>>>>>
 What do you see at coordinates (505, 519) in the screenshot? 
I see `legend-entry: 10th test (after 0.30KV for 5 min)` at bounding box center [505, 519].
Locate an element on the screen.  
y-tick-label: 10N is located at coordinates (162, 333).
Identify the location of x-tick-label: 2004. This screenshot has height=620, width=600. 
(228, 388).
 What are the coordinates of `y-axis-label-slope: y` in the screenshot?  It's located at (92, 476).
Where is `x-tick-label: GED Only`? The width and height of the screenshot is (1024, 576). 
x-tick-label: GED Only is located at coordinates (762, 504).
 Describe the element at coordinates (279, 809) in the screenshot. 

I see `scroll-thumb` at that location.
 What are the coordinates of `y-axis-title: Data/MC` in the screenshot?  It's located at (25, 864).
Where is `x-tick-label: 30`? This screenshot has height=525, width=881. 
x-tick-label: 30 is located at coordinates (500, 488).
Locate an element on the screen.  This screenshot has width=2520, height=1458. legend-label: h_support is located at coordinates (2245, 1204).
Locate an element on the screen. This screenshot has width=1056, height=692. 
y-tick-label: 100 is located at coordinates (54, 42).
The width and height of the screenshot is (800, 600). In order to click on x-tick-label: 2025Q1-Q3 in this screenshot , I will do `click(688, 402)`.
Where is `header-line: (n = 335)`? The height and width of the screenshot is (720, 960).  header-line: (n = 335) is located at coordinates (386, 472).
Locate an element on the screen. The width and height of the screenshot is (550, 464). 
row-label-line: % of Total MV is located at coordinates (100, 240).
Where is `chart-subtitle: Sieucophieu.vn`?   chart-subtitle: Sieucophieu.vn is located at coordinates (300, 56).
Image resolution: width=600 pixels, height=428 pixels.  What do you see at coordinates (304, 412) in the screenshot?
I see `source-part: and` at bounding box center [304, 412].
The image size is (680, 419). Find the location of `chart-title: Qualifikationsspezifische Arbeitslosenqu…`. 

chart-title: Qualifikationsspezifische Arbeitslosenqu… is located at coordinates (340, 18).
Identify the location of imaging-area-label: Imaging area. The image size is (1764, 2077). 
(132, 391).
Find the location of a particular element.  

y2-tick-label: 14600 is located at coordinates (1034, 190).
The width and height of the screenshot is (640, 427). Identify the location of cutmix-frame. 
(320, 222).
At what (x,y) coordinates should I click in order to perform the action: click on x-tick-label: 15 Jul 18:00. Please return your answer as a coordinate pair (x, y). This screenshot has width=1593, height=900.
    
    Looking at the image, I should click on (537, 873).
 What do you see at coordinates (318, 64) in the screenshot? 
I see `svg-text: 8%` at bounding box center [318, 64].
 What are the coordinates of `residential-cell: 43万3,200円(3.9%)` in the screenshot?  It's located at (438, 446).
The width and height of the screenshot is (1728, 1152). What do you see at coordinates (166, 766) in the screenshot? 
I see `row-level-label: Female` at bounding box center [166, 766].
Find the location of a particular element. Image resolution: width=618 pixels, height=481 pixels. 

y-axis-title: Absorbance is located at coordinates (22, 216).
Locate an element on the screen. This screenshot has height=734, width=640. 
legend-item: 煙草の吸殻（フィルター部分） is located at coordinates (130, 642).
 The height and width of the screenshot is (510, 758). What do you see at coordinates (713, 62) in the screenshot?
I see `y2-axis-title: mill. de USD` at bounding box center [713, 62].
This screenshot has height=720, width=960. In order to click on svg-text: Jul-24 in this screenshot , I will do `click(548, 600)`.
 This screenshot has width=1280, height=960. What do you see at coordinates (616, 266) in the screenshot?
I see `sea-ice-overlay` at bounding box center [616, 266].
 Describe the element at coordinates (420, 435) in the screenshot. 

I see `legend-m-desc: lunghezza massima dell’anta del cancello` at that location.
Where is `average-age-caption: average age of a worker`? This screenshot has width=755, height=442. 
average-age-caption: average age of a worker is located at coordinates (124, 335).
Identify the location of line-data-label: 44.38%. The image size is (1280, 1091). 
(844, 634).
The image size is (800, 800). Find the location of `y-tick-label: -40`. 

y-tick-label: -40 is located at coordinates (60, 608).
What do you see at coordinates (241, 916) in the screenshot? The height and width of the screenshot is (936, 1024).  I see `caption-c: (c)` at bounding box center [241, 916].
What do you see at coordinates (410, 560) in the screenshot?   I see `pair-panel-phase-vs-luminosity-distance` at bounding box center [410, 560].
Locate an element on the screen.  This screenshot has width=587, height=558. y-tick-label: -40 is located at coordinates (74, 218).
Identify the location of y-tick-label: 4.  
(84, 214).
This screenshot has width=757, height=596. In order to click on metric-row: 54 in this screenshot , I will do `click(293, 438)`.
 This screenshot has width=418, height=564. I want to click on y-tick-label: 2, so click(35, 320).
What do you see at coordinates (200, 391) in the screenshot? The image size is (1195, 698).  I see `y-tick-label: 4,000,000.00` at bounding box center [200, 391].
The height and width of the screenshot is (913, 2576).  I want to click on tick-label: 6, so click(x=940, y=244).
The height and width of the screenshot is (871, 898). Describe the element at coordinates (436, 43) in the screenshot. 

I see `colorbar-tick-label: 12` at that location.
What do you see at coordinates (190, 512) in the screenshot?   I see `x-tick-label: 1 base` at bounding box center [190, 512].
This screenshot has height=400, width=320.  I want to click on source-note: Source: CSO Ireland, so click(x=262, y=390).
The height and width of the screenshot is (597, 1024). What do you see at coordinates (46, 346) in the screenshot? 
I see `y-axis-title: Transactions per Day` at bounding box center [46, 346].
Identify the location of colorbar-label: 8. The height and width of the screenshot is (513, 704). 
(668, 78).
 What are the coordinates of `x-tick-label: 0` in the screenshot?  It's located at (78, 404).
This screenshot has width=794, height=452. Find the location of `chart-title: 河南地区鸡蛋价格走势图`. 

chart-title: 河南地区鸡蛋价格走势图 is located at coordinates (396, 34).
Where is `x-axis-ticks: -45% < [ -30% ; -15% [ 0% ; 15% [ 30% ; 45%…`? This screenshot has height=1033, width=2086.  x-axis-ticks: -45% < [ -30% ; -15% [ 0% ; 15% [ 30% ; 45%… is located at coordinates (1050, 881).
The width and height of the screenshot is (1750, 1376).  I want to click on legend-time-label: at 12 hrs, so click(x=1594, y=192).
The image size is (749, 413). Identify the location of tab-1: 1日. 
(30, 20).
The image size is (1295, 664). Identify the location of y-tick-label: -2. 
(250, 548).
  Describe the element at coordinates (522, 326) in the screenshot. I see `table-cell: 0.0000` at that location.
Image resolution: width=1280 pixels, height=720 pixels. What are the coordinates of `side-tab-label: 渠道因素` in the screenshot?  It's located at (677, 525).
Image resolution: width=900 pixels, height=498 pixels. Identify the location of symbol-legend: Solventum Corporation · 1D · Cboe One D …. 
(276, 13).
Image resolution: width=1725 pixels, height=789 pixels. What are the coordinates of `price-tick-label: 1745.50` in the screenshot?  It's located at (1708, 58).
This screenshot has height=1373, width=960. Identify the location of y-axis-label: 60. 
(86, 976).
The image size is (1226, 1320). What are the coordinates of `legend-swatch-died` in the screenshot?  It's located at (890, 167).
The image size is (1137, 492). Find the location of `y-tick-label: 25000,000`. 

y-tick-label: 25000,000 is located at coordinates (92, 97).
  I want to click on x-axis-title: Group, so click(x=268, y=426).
<<<<<
Copy out all of the material above word for word, keeping every line and its order unchanged.

## EXERCISE ANSWER
 What do you see at coordinates (505, 519) in the screenshot? 
I see `legend-entry: 10th test (after 0.30KV for 5 min)` at bounding box center [505, 519].
Locate an element on the screen.  
y-tick-label: 10N is located at coordinates (162, 333).
Identify the location of x-tick-label: 2004. This screenshot has height=620, width=600. 
(228, 388).
 What are the coordinates of `y-axis-label-slope: y` in the screenshot?  It's located at (92, 476).
Where is `x-tick-label: GED Only`? The width and height of the screenshot is (1024, 576). 
x-tick-label: GED Only is located at coordinates (762, 504).
 Describe the element at coordinates (279, 809) in the screenshot. 

I see `scroll-thumb` at that location.
 What are the coordinates of `y-axis-title: Data/MC` in the screenshot?  It's located at (25, 864).
Where is `x-tick-label: 30`? This screenshot has height=525, width=881. 
x-tick-label: 30 is located at coordinates (500, 488).
Locate an element on the screen.  This screenshot has width=2520, height=1458. legend-label: h_support is located at coordinates (2245, 1204).
Locate an element on the screen. This screenshot has width=1056, height=692. 
y-tick-label: 100 is located at coordinates (54, 42).
The width and height of the screenshot is (800, 600). In order to click on x-tick-label: 2025Q1-Q3 in this screenshot , I will do `click(688, 402)`.
Where is `header-line: (n = 335)`? The height and width of the screenshot is (720, 960).  header-line: (n = 335) is located at coordinates (386, 472).
Locate an element on the screen. The width and height of the screenshot is (550, 464). 
row-label-line: % of Total MV is located at coordinates (100, 240).
Where is `chart-subtitle: Sieucophieu.vn`?   chart-subtitle: Sieucophieu.vn is located at coordinates (300, 56).
Image resolution: width=600 pixels, height=428 pixels.  What do you see at coordinates (304, 412) in the screenshot?
I see `source-part: and` at bounding box center [304, 412].
The image size is (680, 419). Find the location of `chart-title: Qualifikationsspezifische Arbeitslosenqu…`. 

chart-title: Qualifikationsspezifische Arbeitslosenqu… is located at coordinates (340, 18).
Identify the location of imaging-area-label: Imaging area. The image size is (1764, 2077). 
(132, 391).
Find the location of a particular element.  

y2-tick-label: 14600 is located at coordinates (1034, 190).
The width and height of the screenshot is (640, 427). Identify the location of cutmix-frame. 
(320, 222).
At what (x,y) coordinates should I click in order to perform the action: click on x-tick-label: 15 Jul 18:00. Please return your answer as a coordinate pair (x, y). This screenshot has width=1593, height=900.
    
    Looking at the image, I should click on (537, 873).
 What do you see at coordinates (318, 64) in the screenshot? 
I see `svg-text: 8%` at bounding box center [318, 64].
 What are the coordinates of `residential-cell: 43万3,200円(3.9%)` in the screenshot?  It's located at (438, 446).
The width and height of the screenshot is (1728, 1152). What do you see at coordinates (166, 766) in the screenshot? 
I see `row-level-label: Female` at bounding box center [166, 766].
Find the location of a particular element. Image resolution: width=618 pixels, height=481 pixels. 

y-axis-title: Absorbance is located at coordinates (22, 216).
Locate an element on the screen. This screenshot has height=734, width=640. 
legend-item: 煙草の吸殻（フィルター部分） is located at coordinates (130, 642).
 The height and width of the screenshot is (510, 758). What do you see at coordinates (713, 62) in the screenshot?
I see `y2-axis-title: mill. de USD` at bounding box center [713, 62].
This screenshot has height=720, width=960. In order to click on svg-text: Jul-24 in this screenshot , I will do `click(548, 600)`.
 This screenshot has width=1280, height=960. What do you see at coordinates (616, 266) in the screenshot?
I see `sea-ice-overlay` at bounding box center [616, 266].
 Describe the element at coordinates (420, 435) in the screenshot. 

I see `legend-m-desc: lunghezza massima dell’anta del cancello` at that location.
Where is `average-age-caption: average age of a worker`? This screenshot has width=755, height=442. 
average-age-caption: average age of a worker is located at coordinates (124, 335).
Identify the location of line-data-label: 44.38%. The image size is (1280, 1091). 
(844, 634).
The image size is (800, 800). Find the location of `y-tick-label: -40`. 

y-tick-label: -40 is located at coordinates (60, 608).
What do you see at coordinates (241, 916) in the screenshot? The height and width of the screenshot is (936, 1024).  I see `caption-c: (c)` at bounding box center [241, 916].
What do you see at coordinates (410, 560) in the screenshot?   I see `pair-panel-phase-vs-luminosity-distance` at bounding box center [410, 560].
Locate an element on the screen.  This screenshot has width=587, height=558. y-tick-label: -40 is located at coordinates (74, 218).
Identify the location of y-tick-label: 4.  
(84, 214).
This screenshot has width=757, height=596. In order to click on metric-row: 54 in this screenshot , I will do `click(293, 438)`.
 This screenshot has width=418, height=564. I want to click on y-tick-label: 2, so click(35, 320).
What do you see at coordinates (200, 391) in the screenshot? The image size is (1195, 698).  I see `y-tick-label: 4,000,000.00` at bounding box center [200, 391].
The height and width of the screenshot is (913, 2576).  I want to click on tick-label: 6, so click(x=940, y=244).
The height and width of the screenshot is (871, 898). Describe the element at coordinates (436, 43) in the screenshot. 

I see `colorbar-tick-label: 12` at that location.
What do you see at coordinates (190, 512) in the screenshot?   I see `x-tick-label: 1 base` at bounding box center [190, 512].
This screenshot has height=400, width=320.  I want to click on source-note: Source: CSO Ireland, so click(x=262, y=390).
The height and width of the screenshot is (597, 1024). What do you see at coordinates (46, 346) in the screenshot? 
I see `y-axis-title: Transactions per Day` at bounding box center [46, 346].
Identify the location of colorbar-label: 8. The height and width of the screenshot is (513, 704). 
(668, 78).
 What are the coordinates of `x-tick-label: 0` in the screenshot?  It's located at (78, 404).
This screenshot has width=794, height=452. Find the location of `chart-title: 河南地区鸡蛋价格走势图`. 

chart-title: 河南地区鸡蛋价格走势图 is located at coordinates (396, 34).
Where is `x-axis-ticks: -45% < [ -30% ; -15% [ 0% ; 15% [ 30% ; 45%…`? This screenshot has height=1033, width=2086.  x-axis-ticks: -45% < [ -30% ; -15% [ 0% ; 15% [ 30% ; 45%… is located at coordinates (1050, 881).
The width and height of the screenshot is (1750, 1376).  I want to click on legend-time-label: at 12 hrs, so click(x=1594, y=192).
The image size is (749, 413). Identify the location of tab-1: 1日. 
(30, 20).
The image size is (1295, 664). Identify the location of y-tick-label: -2. 
(250, 548).
  Describe the element at coordinates (522, 326) in the screenshot. I see `table-cell: 0.0000` at that location.
Image resolution: width=1280 pixels, height=720 pixels. What are the coordinates of `side-tab-label: 渠道因素` in the screenshot?  It's located at (677, 525).
Image resolution: width=900 pixels, height=498 pixels. Identify the location of symbol-legend: Solventum Corporation · 1D · Cboe One D …. 
(276, 13).
Image resolution: width=1725 pixels, height=789 pixels. What are the coordinates of `price-tick-label: 1745.50` in the screenshot?  It's located at (1708, 58).
This screenshot has height=1373, width=960. Identify the location of y-axis-label: 60. 
(86, 976).
The image size is (1226, 1320). What are the coordinates of `legend-swatch-died` in the screenshot?  It's located at (890, 167).
The image size is (1137, 492). Find the location of `y-tick-label: 25000,000`. 

y-tick-label: 25000,000 is located at coordinates (92, 97).
  I want to click on x-axis-title: Group, so click(x=268, y=426).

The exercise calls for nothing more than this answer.